UC Berkeley

G protein-coupled receptors (GPCRs) are an extremely important class of membrane receptors that convert extracellular stimuli into intracellular signals through interaction with G proteins. These receptors are intimately involved in most physiological processes and for this reason are the largest drug targets in biology. In the nervous system a wide range of GPCRs function in nearly all subcellular locations, including the synapse, where they modulate cellular excitability, neurotransmission, synaptic plasticity, and behavior. An ultimate goal for the understanding of GPCR neurophysiology is to reconstruct a functional map of when and where GPCRs are activated and how this activation affects larger scale network outputs like behavior. However, due to the limitations of classical techniques, such as pharmacology and transgenic approaches, it has been difficult to decipher the role of individual GPCRs in specific cell types with temporal precision.

In order to gain a foothold toward understanding the contribution of different GPCRs in physiological functions, I developed a means of optically controlling individual GPCRs. This work focused on the metabotropic glutamate receptors (mGluRs) which are crucial neuronal GPCRs that respond to the major excitatory neurotransmitter, glutamate. There are eight different subtypes of mGluRs that have unique, but overlapping expression profiles and distinct G protein coupling and regulatory properties. Since pharmacological agents often can't distinguish between subtypes, can only be poorly targeted spatially, and are slow to apply and remove, we used a chemical optogenetic approach to individually agonize or antagonize mGluRs with light.
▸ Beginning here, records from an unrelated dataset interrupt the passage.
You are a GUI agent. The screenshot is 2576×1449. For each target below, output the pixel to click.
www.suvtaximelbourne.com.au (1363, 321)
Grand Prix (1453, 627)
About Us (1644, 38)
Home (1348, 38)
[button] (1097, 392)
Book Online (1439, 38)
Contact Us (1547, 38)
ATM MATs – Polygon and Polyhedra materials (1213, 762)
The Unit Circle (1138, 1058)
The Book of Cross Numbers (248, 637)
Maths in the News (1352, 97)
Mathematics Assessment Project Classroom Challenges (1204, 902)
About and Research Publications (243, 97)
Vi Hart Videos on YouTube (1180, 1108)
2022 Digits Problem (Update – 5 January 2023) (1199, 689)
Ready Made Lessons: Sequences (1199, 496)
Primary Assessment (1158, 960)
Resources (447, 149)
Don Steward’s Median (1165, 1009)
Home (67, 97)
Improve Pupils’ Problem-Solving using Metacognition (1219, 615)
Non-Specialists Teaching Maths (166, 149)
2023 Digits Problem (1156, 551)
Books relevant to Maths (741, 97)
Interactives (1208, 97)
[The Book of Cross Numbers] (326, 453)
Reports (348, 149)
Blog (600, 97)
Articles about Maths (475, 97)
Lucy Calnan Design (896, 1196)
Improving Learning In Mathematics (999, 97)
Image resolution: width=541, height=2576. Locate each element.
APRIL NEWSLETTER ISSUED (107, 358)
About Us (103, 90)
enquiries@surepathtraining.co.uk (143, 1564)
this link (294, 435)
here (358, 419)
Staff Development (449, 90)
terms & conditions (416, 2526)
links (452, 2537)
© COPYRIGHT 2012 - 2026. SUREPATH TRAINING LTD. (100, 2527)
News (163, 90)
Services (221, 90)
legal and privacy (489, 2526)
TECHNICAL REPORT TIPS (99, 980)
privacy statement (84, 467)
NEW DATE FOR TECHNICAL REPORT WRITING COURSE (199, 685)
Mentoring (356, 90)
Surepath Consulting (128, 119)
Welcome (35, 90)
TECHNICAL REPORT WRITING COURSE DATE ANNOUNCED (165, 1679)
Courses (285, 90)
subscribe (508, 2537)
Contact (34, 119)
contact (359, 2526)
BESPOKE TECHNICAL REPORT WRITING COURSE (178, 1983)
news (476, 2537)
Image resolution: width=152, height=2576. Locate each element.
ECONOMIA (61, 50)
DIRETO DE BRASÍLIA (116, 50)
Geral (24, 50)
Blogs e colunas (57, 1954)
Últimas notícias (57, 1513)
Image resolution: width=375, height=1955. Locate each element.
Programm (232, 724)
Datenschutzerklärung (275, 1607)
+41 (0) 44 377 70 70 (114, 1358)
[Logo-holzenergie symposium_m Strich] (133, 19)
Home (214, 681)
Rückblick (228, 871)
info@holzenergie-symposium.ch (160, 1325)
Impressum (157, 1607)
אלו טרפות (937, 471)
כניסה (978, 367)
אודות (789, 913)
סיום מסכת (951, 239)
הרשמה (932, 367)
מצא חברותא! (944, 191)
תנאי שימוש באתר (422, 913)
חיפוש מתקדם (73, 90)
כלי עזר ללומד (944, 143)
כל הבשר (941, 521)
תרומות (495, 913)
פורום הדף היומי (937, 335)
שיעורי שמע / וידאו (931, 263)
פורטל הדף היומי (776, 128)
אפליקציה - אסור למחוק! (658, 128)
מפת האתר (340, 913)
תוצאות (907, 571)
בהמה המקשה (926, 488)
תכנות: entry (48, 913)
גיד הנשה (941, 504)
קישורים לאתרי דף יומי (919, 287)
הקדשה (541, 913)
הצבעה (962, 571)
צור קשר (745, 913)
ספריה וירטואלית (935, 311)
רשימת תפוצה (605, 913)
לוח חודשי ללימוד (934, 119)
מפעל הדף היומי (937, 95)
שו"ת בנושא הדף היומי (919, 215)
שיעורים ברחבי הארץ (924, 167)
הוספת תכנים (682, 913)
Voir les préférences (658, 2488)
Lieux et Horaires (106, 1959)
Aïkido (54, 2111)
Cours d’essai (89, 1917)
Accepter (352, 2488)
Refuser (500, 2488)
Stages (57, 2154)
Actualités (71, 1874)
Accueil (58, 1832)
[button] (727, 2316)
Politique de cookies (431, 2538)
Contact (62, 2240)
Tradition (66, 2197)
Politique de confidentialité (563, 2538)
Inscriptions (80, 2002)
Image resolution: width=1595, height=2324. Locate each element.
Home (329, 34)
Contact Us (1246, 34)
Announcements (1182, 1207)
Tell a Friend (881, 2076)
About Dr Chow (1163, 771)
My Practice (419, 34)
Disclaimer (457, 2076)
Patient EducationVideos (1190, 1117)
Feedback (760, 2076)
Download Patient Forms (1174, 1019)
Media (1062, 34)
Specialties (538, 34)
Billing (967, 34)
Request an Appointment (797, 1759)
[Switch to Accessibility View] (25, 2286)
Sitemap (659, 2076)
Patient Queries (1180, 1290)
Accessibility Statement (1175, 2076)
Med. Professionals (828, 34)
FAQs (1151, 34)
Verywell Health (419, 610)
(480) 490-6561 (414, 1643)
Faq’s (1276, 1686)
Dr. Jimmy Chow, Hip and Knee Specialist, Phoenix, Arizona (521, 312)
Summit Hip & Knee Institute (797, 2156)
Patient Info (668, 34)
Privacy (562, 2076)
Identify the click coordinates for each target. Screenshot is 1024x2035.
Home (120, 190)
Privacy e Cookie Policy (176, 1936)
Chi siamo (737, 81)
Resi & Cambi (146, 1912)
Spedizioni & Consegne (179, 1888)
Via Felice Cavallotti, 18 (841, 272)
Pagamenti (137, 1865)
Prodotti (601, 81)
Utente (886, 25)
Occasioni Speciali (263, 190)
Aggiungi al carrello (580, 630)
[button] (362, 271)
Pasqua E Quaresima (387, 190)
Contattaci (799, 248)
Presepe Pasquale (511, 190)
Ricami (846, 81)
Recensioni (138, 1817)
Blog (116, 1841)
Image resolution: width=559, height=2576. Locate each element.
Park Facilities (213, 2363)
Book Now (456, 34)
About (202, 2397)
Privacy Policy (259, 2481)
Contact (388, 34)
This approach was based on a previous body of work from the Isacoff lab and is the basis of chapters 2 and 3. I show the molecular engineering and characterization of these tools, their initial characterization as tools for optical control of neuronal activatity, and validate their in vivo function in zebrafish and mice. Light-activated mGluRs, or "LimGluRs", are both a useful tool that are applicable in many contexts, but also an important test case that should serve as a model for the development of optical control over other GPCRs.

Structurally, GPCRs share a common 7 transmembrane domain structure but show divergence in extracellular N-terminal domains and intracellular C-terminal domains. Recent breakthroughs in X-ray crystallography have led to a greater structural understanding of how GPCRs bind ligands, activate, interact with G proteins, and oligomerize. However, functional experiments, which are required to gain a more complete understanding, have been hampered by the lack of high resolution techniques to probe these same processes. mGluRs are particulary interesting in this biophysical context because of their dimeric arrangement and large extracellular ligand binding domains (LBDs) that indirectly couple glutamate binding to G protein activation. In chapters 4 and 5, I use a combination of optical techniques including LimGluRs to measure oligomerization, structural dynamics, and function of mGluRs. While Fӧrster resonance energy transfer (FRET) is an established technique for probing of protein structure, it has recently been greatly enhanced in power by its application at the single molecule level. Single molecule FRET (smFRET) allows for individual receptors to be measured which allows for the observation of distinct states and their transitions, without the obscuring effects of averaging. Using intersubunit smFRET experiments on the extracellular ligand binding domains of mGluRs I found that these receptors visit three distinct conformations that have dynamics which determine receptor activation properties. Using another single molecule fluorescence technique based on counting fluorophore bleaching steps, I was able to show that mGluRs form homo- and heterodimers in living cell membranes. Furthermore, using a variety of perturbations I found that mGluRs have a covalent and non-covalent dimer interface within their LBDs that is complemented by a weak interface at the trans-membrane domains. Using LimGluRs, which allow for individual subunits within a dimer to be liganded, I demonstrate cooperativity that is dependent on receptor subtype and dynamics. All of these studies have given insight into the molecular biophysics of mGluRs and should serve as the basis for future studies on other GPCRs.

A final goal of the study of GPCRs is to understand the responses of their downstream signaling targets, including ion channels. One ion channel subfamily of particular interest for this objective are the K2P potassium channels which classically function as leak channels to maintain cellular resting potential. K2P channels have been shown to be highly regulated by different extracellular and intracellular signals, including GPCR activation. Despite the extreme regulation of these channels by a variety of signals, it has been difficult to determine which forms of regulation happen endogenously on individual channel subtypes. This is especially complicated by the fact that there is very limited pharmacology to individually block K2P channels. To overcome this, I developed, using a similar design to LimGluRs, a means of optically blocking the K2P channel, TREK1. Using a conditional expression system, native TREK1 channels were manipulated in hippocampal neurons where it was shown that they are non-canonical targets of GABAB receptor activation. This work is reported in Chapter 6 and provides the basis for future understanding of the physiological contribution of individual K2P channels. Finally, in Chapter 7 using a variety of approaches I show that TREK channels are specifically regulated by the enzyme phospholipase D through direct interaction. Using the photoswitchable conditional subunit system, this regulation was shown to occur in hippocampal neurons where it may explain some of the long term effects of alcohol exposure.